A embalagem da máscara era um papel fino como seda, enrolado em tiras para proteger o objeto. Gabriele desenrolou-as pouco a pouco, de forma a revelar lentamente o material escondido ali dentro.
Céus, é lindo, foi o que ela pensou ao ver o adereço.
A máscara era dourada, com detalhes e babados da mesma cor nas bordas. Era como se reluzisse, alcançando diferentes matizes dependendo da forma que a segurava.
Era quase risível, não era? A vice-líder da AILF estar tão encantada com uma máscara.
O vestido foi o próximo. Era lindo, e parecia moldado no corpo dela. Apesar disso, Gabriele não gostou muito. Os movimentos eram limitados demais. Num combate corpo a corpo, o traje não seria favorável.
Ela estava sozinha em seu quarto, contemplando as duas vestimentas. E, por algum motivo, seu passado escolheu aquele momento para voltar a sua mente.
*
Estava frio lá fora, mas havia tantas, tantas pessoas que o calor estava proveniente. Desconfortavelmente espremida entre um e outro, a Gabriele de nove anos só não era arrastada pela correnteza devido a mão firme de uma Marie de treze em volta do seu pulso. A estação de trem cuspia pessoas pelas entradas. Eram tantas e ela não conseguia enxergar direito e ela não sabia se eram pessoas porque não parecia possível que houvessem tantas pessoas no mundo e deviam ser apenas chapéus e vestidos e ternos flutuando, flutuando no ar. Ela sequer conseguia entender o que estava acontecendo.
Algumas horas atrás, tudo estava tão normal.

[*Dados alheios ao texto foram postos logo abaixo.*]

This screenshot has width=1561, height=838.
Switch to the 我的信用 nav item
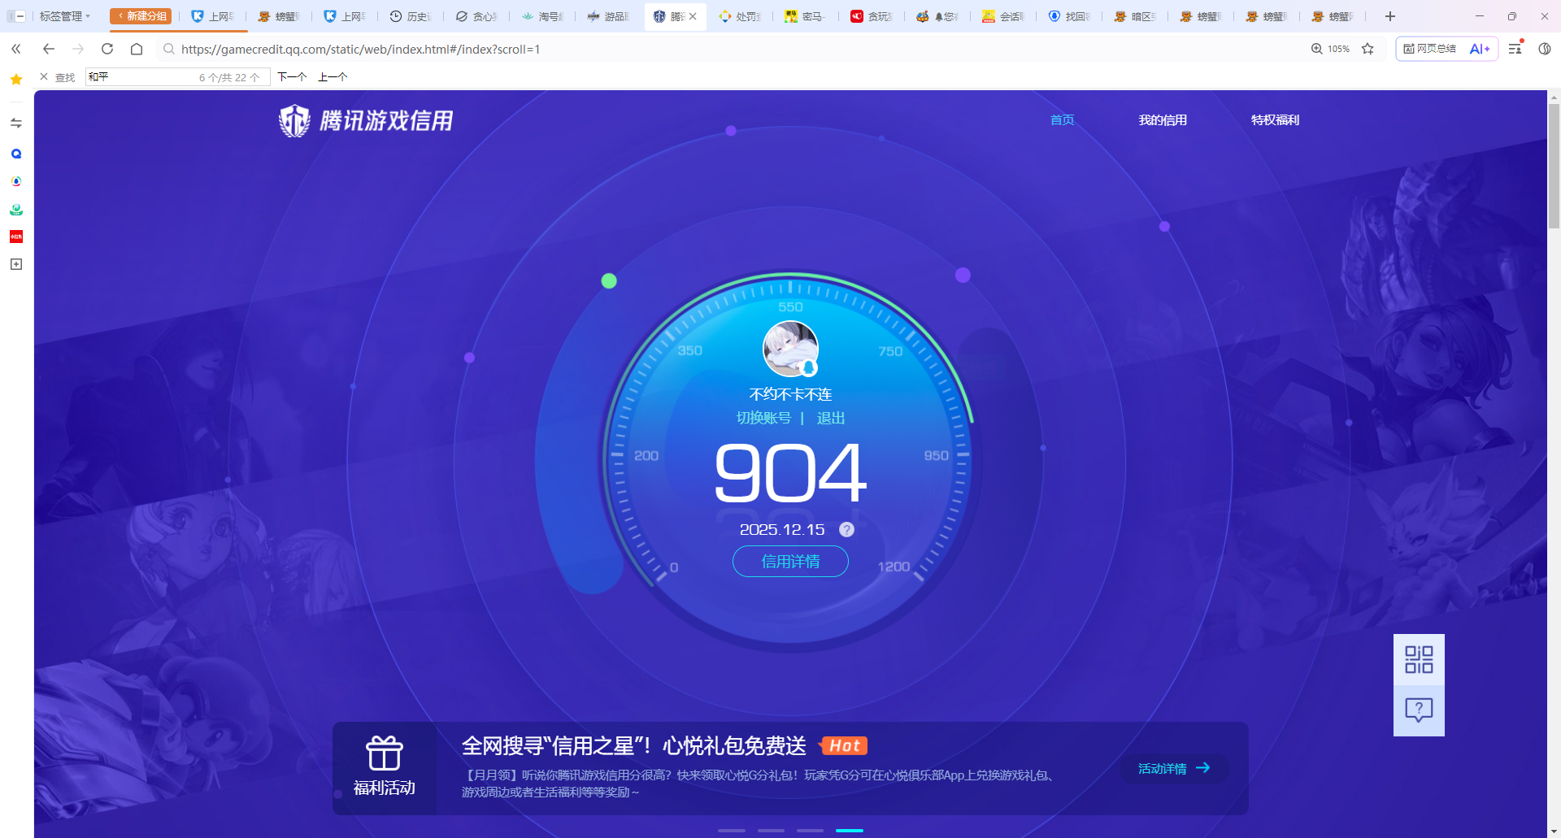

Papai fora um homem bom, mamãe dizia. Fora um homem bom enquanto vivo.
Gabriele não chegou a conhecê-lo. Nem sabia dizer se queria.

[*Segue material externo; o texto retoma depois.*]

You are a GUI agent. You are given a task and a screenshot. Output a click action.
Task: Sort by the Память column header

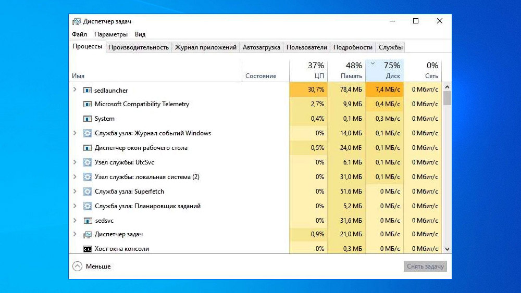coord(346,70)
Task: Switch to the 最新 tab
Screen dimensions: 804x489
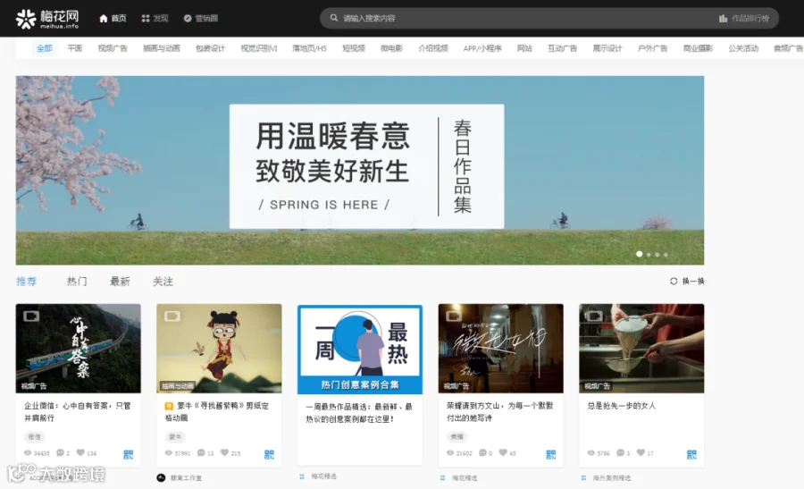Action: [120, 282]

Não sentia falta do que nunca lhe pertencera.
Então ela e a irmã só conseguiam viver por causa do salário minguante da mãe. Mas viviam um tanto quanto felizes, na medida do possível.
Até aquele dia.
Gabriele não conseguia lembrar como fora ao certo. O cavalo estava desgovernado, a carruagem fora de controle. Gabriele foi puxada por Marie. Não teria se salvado, do contrário.
Sua mãe não teve a mesma sorte.
Ela viveu uns dois ou três minutos depois daquilo. Uma criança de nove anos não tinha um conhecimento muito bom de anatomia ou ferimentos, mas sabia que os da mãe talvez fossem fatais.

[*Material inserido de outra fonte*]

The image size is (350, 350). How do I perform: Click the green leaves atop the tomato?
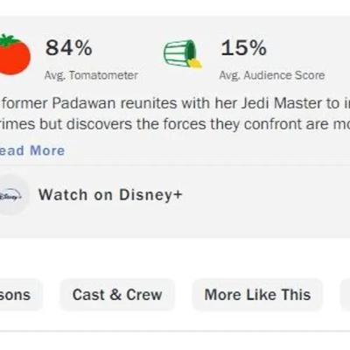click(x=11, y=40)
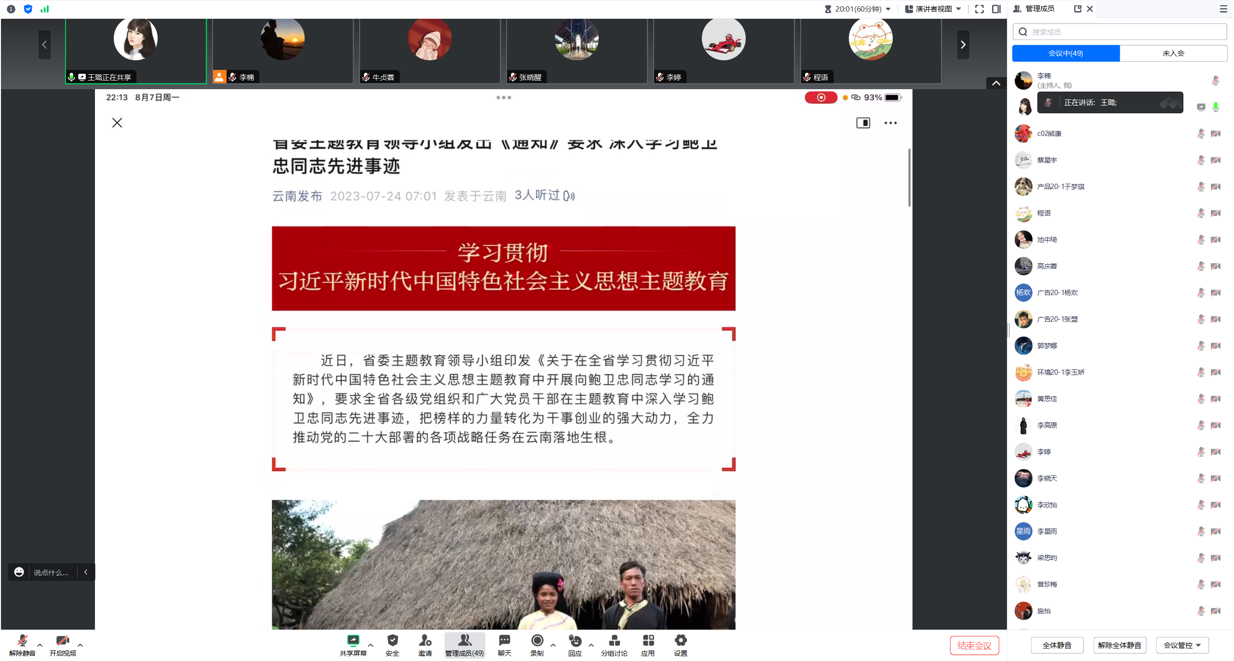Viewport: 1234px width, 661px height.
Task: Open the Chat (聊天) icon
Action: pos(504,641)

Ela sussurrou um punhado de palavras roucas para Marie. Uma caixa com dinheiro, uma estação. Um trem para Londres. Arranjar algum trabalho. Tentar sobreviver.
E então, sua vida se esvaiu.
Simples assim.
E agora elas estavam naquela estação. Haviam passado em casa antes. Marie pegara uma caixa marrom de madeira, carcomida por cupins nas bordas. Gabriele nunca tinha visto a irmã tão nervosa. Ela pegava as malas e as bolsas e qualquer coisa que pudesse usar para guardar e enfiava roupas e comidas dentro. Esvaziou a despensa como pôde. Os armários velhos que rangiam também. E então partiram. O aluguel estava atrasado havia meses... então correram, antes que o dono do local viesse. A estação era fumacenta, tão lotada que era difícil até respirar.
E, mesmo assim, lá estavam elas, em meio ao caos e a fumaça, correndo para alcançar o trem para Londres.
*
Gabriele não tinha certeza de como lembranças de dez anos atrás podiam ser tão vívidas. Mas, se fechasse os olhos e se concentrasse, haviam pessoas e uma estação lotada.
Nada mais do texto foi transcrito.